■ DIRECTIONS FOR THIS TASK: Take the lines below between the one holding "Given: Click the Service handshake icon" and the one holding "The image size is (800, 595).", inclusive, and copy them exactly. Add nothing.

■ RECORDS PROVIDED:
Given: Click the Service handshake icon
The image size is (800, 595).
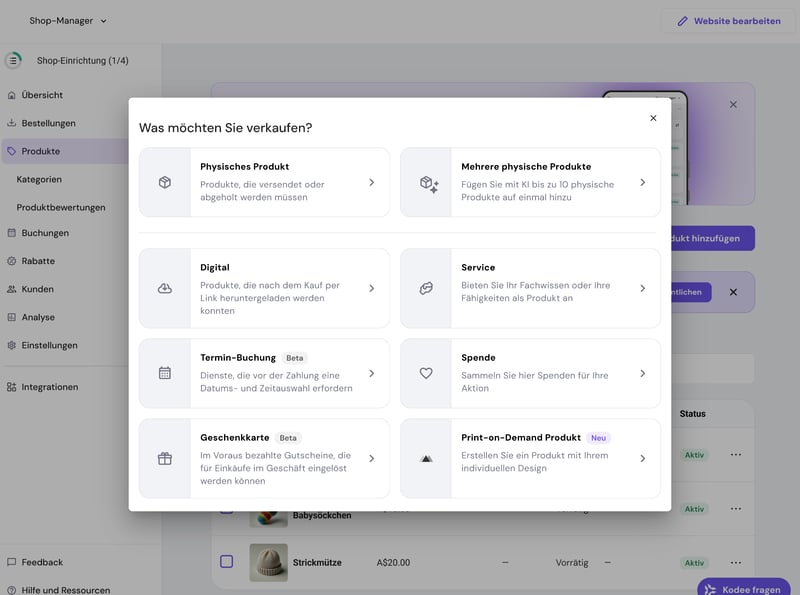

...

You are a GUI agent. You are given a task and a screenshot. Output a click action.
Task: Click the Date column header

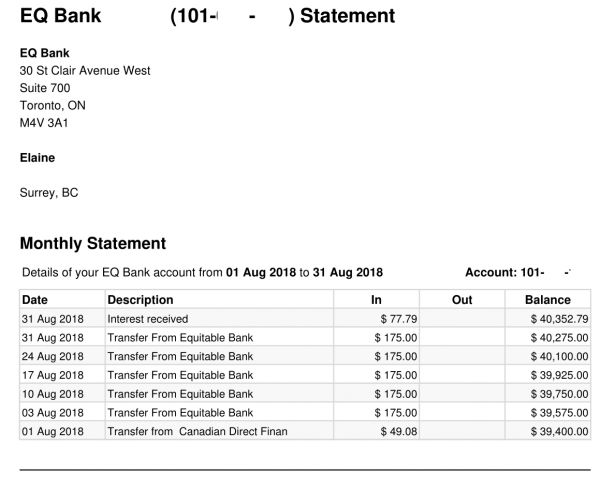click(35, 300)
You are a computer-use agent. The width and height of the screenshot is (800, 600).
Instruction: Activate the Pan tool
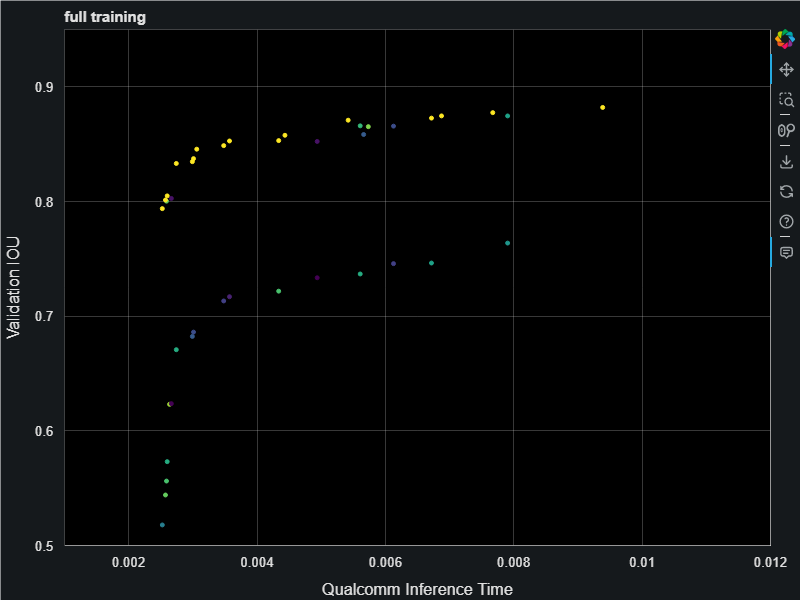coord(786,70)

■ ANSWER SPACE:
Given: Click the Service handshake icon
The image size is (800, 595).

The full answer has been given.